Somebody plugged a 4-mbit card into a 16-mbit ring?
... turned off spanning tree protocol?
Wyoming is the latest US state to formally probe CenturyLink's network outage, which black-holed 911 calls over Christmas. America's comms watchdog the FCC, and regulators in Washington state, are also investigating the blunder – asking exactly how it happened, and why it took so long to resolve – along with Wyoming's Public …
If it was a spanning tree issue, they might not have root guard on the core. I have seen a customers kit take the root away from an isp / farm supply provider.
I don’t work for these guys but I have seen them pull all nighters just like the rest of us. I would like to see the equipment vendor in the hot seat as well. When you pay that kind of money for networking kit, “odd, we have never seen it do that before” just doesn’t cut it.

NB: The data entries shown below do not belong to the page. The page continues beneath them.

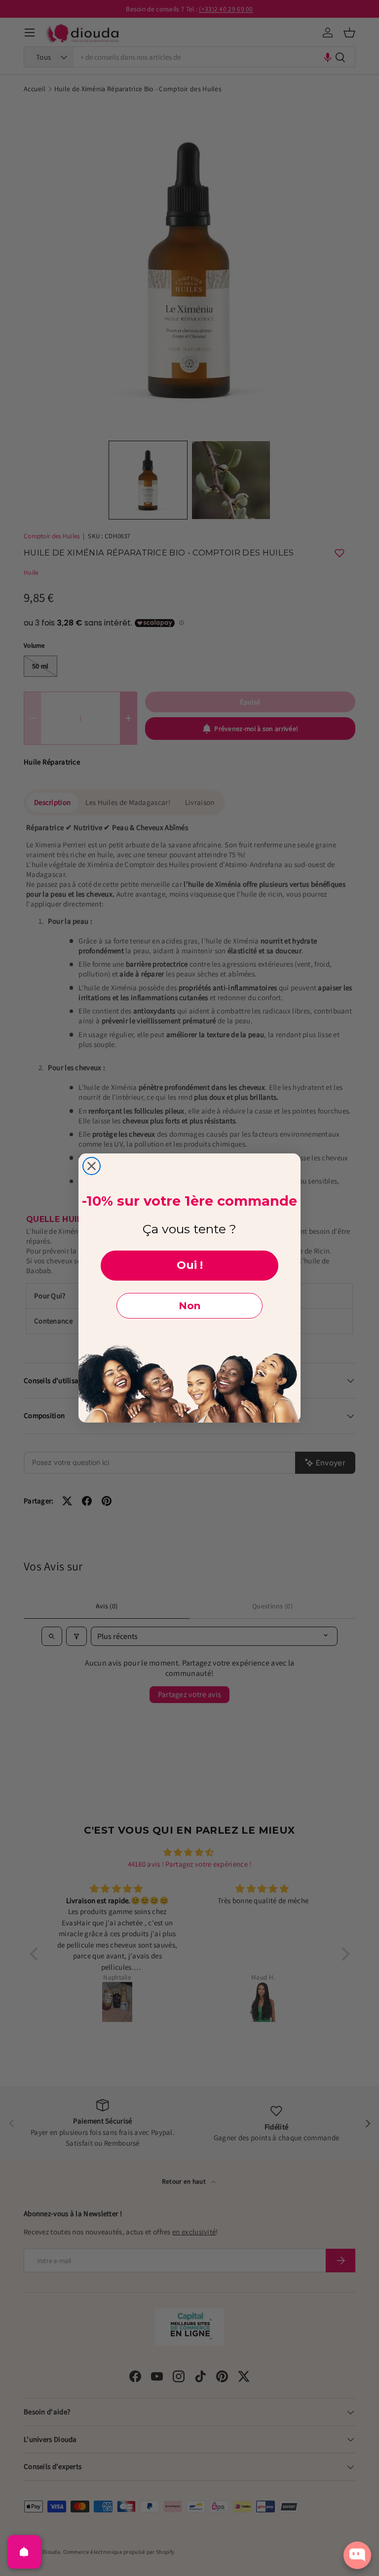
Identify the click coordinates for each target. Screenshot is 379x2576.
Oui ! (190, 1265)
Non (189, 1306)
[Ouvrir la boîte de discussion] (357, 2555)
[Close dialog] (91, 1166)
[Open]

Time for the window, cattle prod and roll of carpet.
Vendor: You installed the kit, correct?
Tech: Yes.
Vendor: It was new in the package, correct?
Tech: Yes.
Vendor: So you opened the package, correct?
Tech: Yes.
Vendor: Your honor we move for immediate dismissal of the court case. The box clearly states that by opening package that the customer agrees to the license agreement. The license agreement clearly states we are not liable for any cock-ups caused by the kit beyond the value of its original purchase cost.
thanks to a little "mine is bigger" argument between two branches of government, some 15 agencies of the US government are in the process of closing due to no budget. the FCC is basically shutting down everything except oversight of life safety and the sale of spectrum.
Normally you wonder if this was a BGP route reflector doing stupid crap. These days it's just as likely to be an MPLS route reflector too. While it's been a long time since I had enable on what was then Global Crossing, they did suffer some MPLS traffic engineering issues late 2000 caused by Cisco's inability to support more than 10000 LSP's per router (as I remember it!). Perhaps RSVP was being signalled bad data and caused some links to overflow?
Q: Was the card made by Huawei?
A: No. They need their cards to work reliably ready to assist the Great Takeover(tm), when it comes.
Okay, that's a joke, but an anecdote: years ago, a colleague told me he did some work using a 4-transputer card (that dates it) to generate Ethernet frames by driving the line voltages directly. He said it was remarkably easy to upset (i.e. completely bugger) most of the network cards available at the time simply by sending malformed Ethernet. This incident suggests that not much has changed since.
Most 911 centers do not use the Internet -- that would be ridiculously foolish. The failure in this case was of the optical layer. You'd think that would be localized. But a nice leaked outage report in Telecom Digest gives some better clues. They were losing optical connections all over the place. What can do that? My suspicion is GMPLS, which applies Internet routing techniques to optics. A bad card sent out bad GMPLS packets and the other devices didn't discard it as they should have. Hilarity ensued. The vendor is not named... you might want to google around though to see who sells to CLQ.
The failure in this case was of the optical layer.
Had something very similar with a bank's home office. The. Entire. Network. Was. Down. Hard.
Flooded with traffic. Set a sniffer, went out and enjoyed a smoke, came back and read jibberish on a copper network. But, I did get enough fragments to have the MAC and traced it to one cheap, off brand NIC. It was mangling packets in just the proper way to be broadcast to each and every switch.
Padded the time, of course, since they should have had packet examination switched on in the core, which would've only dropped a small segment, if that.
So, what we really have is, yet another case of "critical services" having a single point of failure.
Because, public safety is number one...
Indicated via a raised third digit.
yeah, Telstra in Australia have used that as an excuse recently too... Funny how a cheap network card becomes a single point of failure, bringing down their entire network....
Even more strange that it occurred after massive redundancies, and off-shoring support to cheap 3rd world countries. Totally unrelated to any management decisions of course....
The worst network problems are usually intermittent issues that cause repeated failovers and churn in the routing process
Which is when the management software marks that carrier/route as deficient and switches to the properly functioning, reliable carrier, triggers an alert to be ignored by management.
But, I'd have digitally signed e-mails notifying management of single point of failure mode now, due to the primary carrier becoming unreliable. Something a plaintiff would find fascinating in any discovery case. And an absolute defense, as I'd re-warn management and the superior in the case of non-response. And preserve a "shut the hell up" response, proving a lack of due care and due diligence.
Giving me quite a legal shield, while the highest levels of management have their pantsless sacks hovering millimeters from the fan blade.